### Selected excerpt
◆ ◆ ◆ ◆ ◆

Yes, I agree with you on all the above, but honestly, I guess I think 
that 3% of a filesystem being used for inodes out-of-the-box on a 250GB 
partition, isn't such a big deal, considering 8% is set aside for root 
only use to keep the filesystem from getting too cluttered and 
performing poorly.  You have to weigh the savings from the drop in 
inodes, vs the loss for fragmentation or non-optimal block usage.  If 
you are so close in space usage that you need that few percent 
difference used from inodes, then I guess my thoughts are that better 
space forcasting should have been in place.  I'm all for efficient usage 
of resources, but there's a point where the risk of reducing the inodes 
because you are not certain about the usage pattern of the disk over 
time is too high, versus letting a couple of GB disapper is insignificant.


>  > Right, this is typical for the types of data I store, which often 
>  > average 8-16k per file, which I think is the default expectation for 
>  > UFS2 filesystems, so I'm making a generalization that a majority of 
>  > users also have a ~16k average filesize.
> 
> I don't think that's true.  The default values rather pre-
> sume the _minimum_ (not average) file size that most users
> will need, so that only very few users will hit the inode
> limit.  If the newfs default was the expected average file
> size, then 50% of users would hit the limit (and then flood
> the mailing lists).

Well, I was stating our companies storage pattern here, and stating that 
the default for UFS2 appears to agree with our patterns, and simply 
making a generalization that many people might be in a similar situation 
as our company.   I don't think it's true that choosing the average 
would yield 50% of the users having problems, but I see your point.  In 
fact, I think McKusick makes mention of a study of the average file size 
being just under 16K (in 'Design and Implementation of the FreeBSD 
Operating System'), so that is why they made the choice of a 16k block 
size the default for UFS2.


> As I explained above, the default (which is one inode per
> 8 kbyte of data if you use the standard bsize/fsize) is
> choosen to be a conservative value, so that only very few
> people will need to lower it.
> 
>  > True - agreed, however I'm assuming most users of FreeBSD's UFS2 
>  > filesystem are in the 16k average filesize range.
> 
> I don't think so.  Nowadays, multimedia data makes a signi-
> ficant share of all data stored, and such files tend to be
> rather large.  That's why they got their own file system in
> my server, so I can tune the newfs parameters for it, so I
> don't waste several Gbytes of space and don't have to wait
> half an hour for fsck.

◆ ◆ ◆ ◆ ◆

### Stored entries

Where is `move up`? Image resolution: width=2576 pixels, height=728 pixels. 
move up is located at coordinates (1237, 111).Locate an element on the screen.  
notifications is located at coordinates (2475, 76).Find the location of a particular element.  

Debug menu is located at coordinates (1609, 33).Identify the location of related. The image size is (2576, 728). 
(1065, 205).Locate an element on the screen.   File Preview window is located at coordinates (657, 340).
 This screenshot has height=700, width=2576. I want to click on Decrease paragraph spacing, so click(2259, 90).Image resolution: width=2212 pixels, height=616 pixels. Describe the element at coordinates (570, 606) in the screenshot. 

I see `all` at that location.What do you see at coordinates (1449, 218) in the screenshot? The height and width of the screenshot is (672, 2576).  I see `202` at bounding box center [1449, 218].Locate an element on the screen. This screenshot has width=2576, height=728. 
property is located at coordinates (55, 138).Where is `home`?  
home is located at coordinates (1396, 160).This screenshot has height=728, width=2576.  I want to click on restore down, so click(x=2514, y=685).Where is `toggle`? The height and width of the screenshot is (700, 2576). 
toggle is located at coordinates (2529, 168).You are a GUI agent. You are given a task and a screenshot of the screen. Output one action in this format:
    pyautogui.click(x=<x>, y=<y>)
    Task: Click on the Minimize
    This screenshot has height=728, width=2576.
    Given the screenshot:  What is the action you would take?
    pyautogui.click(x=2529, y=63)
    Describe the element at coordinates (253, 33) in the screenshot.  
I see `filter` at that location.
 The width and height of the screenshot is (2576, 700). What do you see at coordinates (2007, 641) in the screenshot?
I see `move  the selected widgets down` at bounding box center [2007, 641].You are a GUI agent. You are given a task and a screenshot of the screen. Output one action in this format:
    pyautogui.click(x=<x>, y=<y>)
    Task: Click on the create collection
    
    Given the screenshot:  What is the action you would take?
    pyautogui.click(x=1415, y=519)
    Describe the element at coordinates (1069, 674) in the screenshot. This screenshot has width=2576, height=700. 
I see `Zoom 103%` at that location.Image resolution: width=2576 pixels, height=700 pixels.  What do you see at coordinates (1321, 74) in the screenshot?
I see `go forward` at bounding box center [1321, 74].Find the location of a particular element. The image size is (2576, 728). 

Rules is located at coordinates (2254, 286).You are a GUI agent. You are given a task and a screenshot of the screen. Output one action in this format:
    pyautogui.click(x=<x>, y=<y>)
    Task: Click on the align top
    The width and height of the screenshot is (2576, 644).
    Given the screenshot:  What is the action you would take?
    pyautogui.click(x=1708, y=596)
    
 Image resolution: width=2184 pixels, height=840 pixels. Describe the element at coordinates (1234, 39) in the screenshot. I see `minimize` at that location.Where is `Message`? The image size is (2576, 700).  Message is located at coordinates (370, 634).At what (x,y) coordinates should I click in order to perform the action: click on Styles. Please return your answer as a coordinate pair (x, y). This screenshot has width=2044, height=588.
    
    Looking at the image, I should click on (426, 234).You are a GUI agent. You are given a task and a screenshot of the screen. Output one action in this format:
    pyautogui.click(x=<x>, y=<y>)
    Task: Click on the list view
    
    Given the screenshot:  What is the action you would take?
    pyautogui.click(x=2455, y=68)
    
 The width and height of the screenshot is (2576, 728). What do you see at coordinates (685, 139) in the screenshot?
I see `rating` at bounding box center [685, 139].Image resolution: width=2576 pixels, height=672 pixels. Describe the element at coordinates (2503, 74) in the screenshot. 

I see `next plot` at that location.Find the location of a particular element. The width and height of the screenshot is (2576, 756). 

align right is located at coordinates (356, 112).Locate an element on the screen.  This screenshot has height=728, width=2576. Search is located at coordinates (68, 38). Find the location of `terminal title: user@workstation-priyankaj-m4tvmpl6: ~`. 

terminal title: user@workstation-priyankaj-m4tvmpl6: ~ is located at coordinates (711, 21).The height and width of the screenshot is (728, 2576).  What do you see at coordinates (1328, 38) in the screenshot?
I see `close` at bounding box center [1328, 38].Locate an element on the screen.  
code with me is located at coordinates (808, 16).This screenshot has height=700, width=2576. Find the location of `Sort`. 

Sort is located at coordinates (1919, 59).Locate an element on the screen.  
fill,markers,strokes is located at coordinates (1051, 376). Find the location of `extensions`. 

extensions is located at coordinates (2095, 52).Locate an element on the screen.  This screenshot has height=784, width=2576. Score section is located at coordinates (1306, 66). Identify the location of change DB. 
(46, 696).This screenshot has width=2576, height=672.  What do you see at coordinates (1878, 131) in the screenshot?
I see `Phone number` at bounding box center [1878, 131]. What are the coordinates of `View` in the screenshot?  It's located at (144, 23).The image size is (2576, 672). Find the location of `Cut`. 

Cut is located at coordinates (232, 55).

◆ ◆ ◆ ◆ ◆

### Given instruction 1
Please copy the passage of the UFS2 inode discussion between "Well, I was" and "default for UFS2.", inclusive.
### Given instruction 2
Continue the UFS2 inode discussion from its final sentence onward.

### Answer 1
Well, I was stating our companies storage pattern here, and stating that 
the default for UFS2 appears to agree with our patterns, and simply 
making a generalization that many people might be in a similar situation 
as our company.   I don't think it's true that choosing the average 
would yield 50% of the users having problems, but I see your point.  In 
fact, I think McKusick makes mention of a study of the average file size 
being just under 16K (in 'Design and Implementation of the FreeBSD 
Operating System'), so that is why they made the choice of a 16k block 
size the default for UFS2.

### Answer 2
I'm not sure where you came up with the 'multimedia data makes a 
significant share of all data stored' statistic, but I just don't know 
of a lot of companies that store multimedia files in such large 
quantities to justify these claims.  It's very possible though that I am 
closed to the industry in which I am in, and so I don't see the 'other 
side'.


>  > If the average 
>  > users' average file size is larger, than the default newfs parameters 
>  > should be changed,
> 
> As explained above, the newfs default parameters should be
> rather low, so they work for the "worst case".  E.g. the
> source tree of FreeBSD RELENG_6 has indeed an average file
> size of 16082 bytes (I just looked a minute ago).  But this
> is certainly not the typical use that takes up most of
> user's disk space.  On my root file system (standard Free-
> BSD installation), the average file size is 42 Kbyte, on
> /var it's 37 kbyte, and on /usr it's 60 kbyte, even though
> it contains /usr/src and the ports collection (which is
> thousands of very small files).
> 
>  > > Of course, if you design a file system for different
>  > > purposes, your requirements might be completely different.
>  > > A maildir server or squid proxy server definitely requires
>  > > a much higher inode density, for example.
>  > 
>  > If a filesystem were to be designed from scratch, having the inode 
>  > density variable or automatically grow to fulfill the needs, would be 
>  > the most efficient probably.
> 
> Yes, I agree completely.

It would be interesting to do some sampling of a number of companies, 
and see what their mean/median/mode filesize is on production data.

Eric




-- 
------------------------------------------------------------------------
Eric Anderson        Sr. Systems Administrator        Centaur Technology
Anything that works is better than anything that doesn't.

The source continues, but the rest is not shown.